Plump told BioCentury that Takhzyro affects the kallikrein system, a sequence of proteases that lead to the development of bradykinin peptides. Bradykinins have been shown to cause vascular leakage and inflammation. 

“We believe this virus has created an exaggerated response of this system that leads to a number of adverse effects. We’re not talking about testing a steroid or a TNF or an IL-6. We’re talking about a unique biological pathway that has never been tested in this disease,” he added. 

UCB’s zilucoplan is a macrocyclic peptide that disrupts the complement cascade.

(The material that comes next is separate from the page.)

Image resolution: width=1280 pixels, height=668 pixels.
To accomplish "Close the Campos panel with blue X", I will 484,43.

Although the first three therapies were contributed by consortium members, Plump said future molecules can come from anywhere. 

Future direction

The COMMUNITY study isn’t designed to continue after it meets its requirements for this pandemic, but Levy and Plump agree the concept and learnings from organizing the study can be applied to future pandemics and other diseases. The consortium does not have plans to do that yet. 

The focus needs to be on collaborating around adaptive platform studies, they agree, which saw very little uptake outside cancer prior to the pandemic.

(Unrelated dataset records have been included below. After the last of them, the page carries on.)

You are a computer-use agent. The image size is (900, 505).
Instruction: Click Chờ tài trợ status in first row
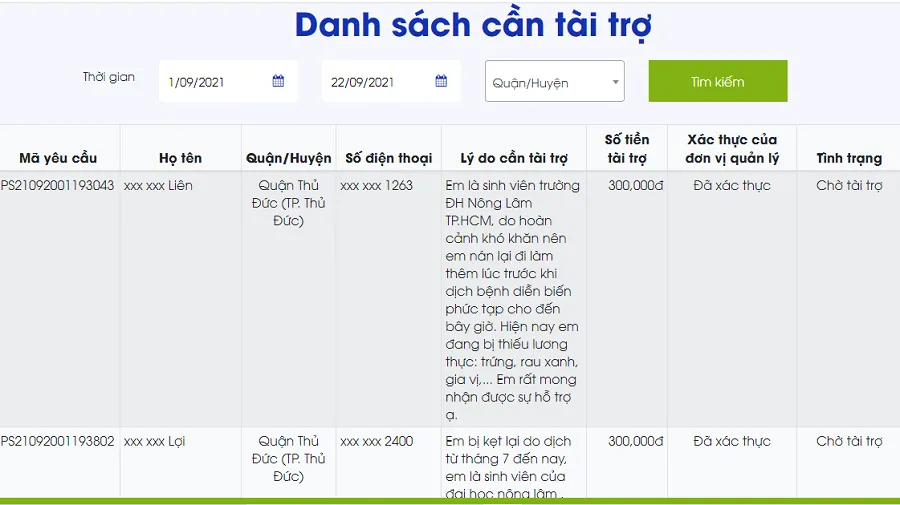[x=849, y=186]
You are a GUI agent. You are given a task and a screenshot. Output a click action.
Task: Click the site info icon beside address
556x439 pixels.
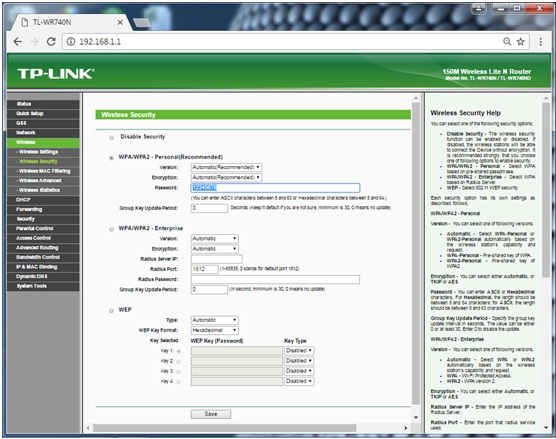(x=71, y=42)
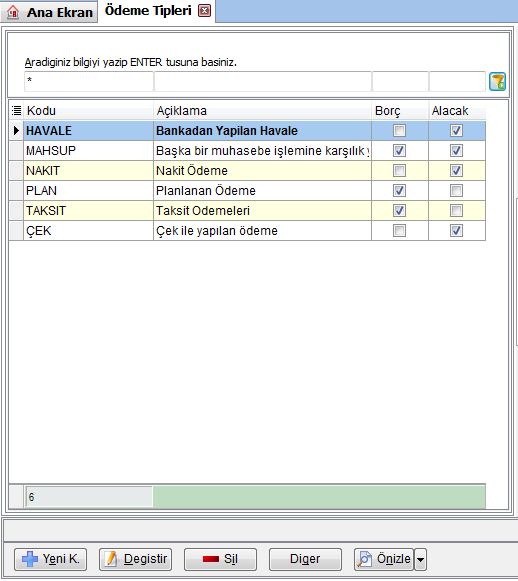Click the pencil icon on Degistir button
Image resolution: width=518 pixels, height=581 pixels.
coord(111,559)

“This is 100% a paradigm we need to figure out. We’re fierce competitors, but first and foremost, we want to do the right thing and I believe across the board we have an incredible group of individuals. Now we have to start dissecting what truly drives competition in business and what’s really precompetitive,” Plump said. 

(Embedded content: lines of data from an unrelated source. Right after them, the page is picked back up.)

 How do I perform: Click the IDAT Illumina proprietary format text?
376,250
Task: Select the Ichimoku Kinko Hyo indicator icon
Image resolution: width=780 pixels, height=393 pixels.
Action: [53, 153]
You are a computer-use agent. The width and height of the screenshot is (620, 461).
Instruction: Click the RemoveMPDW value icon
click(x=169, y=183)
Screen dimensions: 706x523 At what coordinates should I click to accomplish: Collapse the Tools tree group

“Is running a trial with multiple active arms competitive? I think so, we just don’t like doing that. We don’t like putting faith in another company to run the trial. We don’t like to go head-to-head,” he said. 

But Plump added that the competitors need to find a way to come together to organize these types of trials, to both prepare for future pandemics and identify more efficient ways to conduct drug development in general. 

“We don’t have any plans yet for a future pandemic, but there have been important learnings from the COVID R&D Alliance and the COMMUNITY trial that apply. We’ve learned the value of collaboration between industry peers in solving difficult public health problems, we’ve been successful in promoting data sharing of both real-world and clinical evidence and in pooling analytical resources to derive insights from evidence,” Levy added.

“My expectation is that we will capitalize on those lessons learned and would do what we’ve done through the alliance in the next pandemic, but faster and better,” he added.

Levy noted that members of the alliance are questioning whether industry should consider “standing up a trial that could be kept warm during interpandemic periods and repurposed when needed,” much like REMAP-CAP.

Plump added that beyond pandemics, the collaborative adaptive trial structure could be applied to any disease. Alzheimer’s disease is a priority due to the length of the trials and small effect sizes, he said.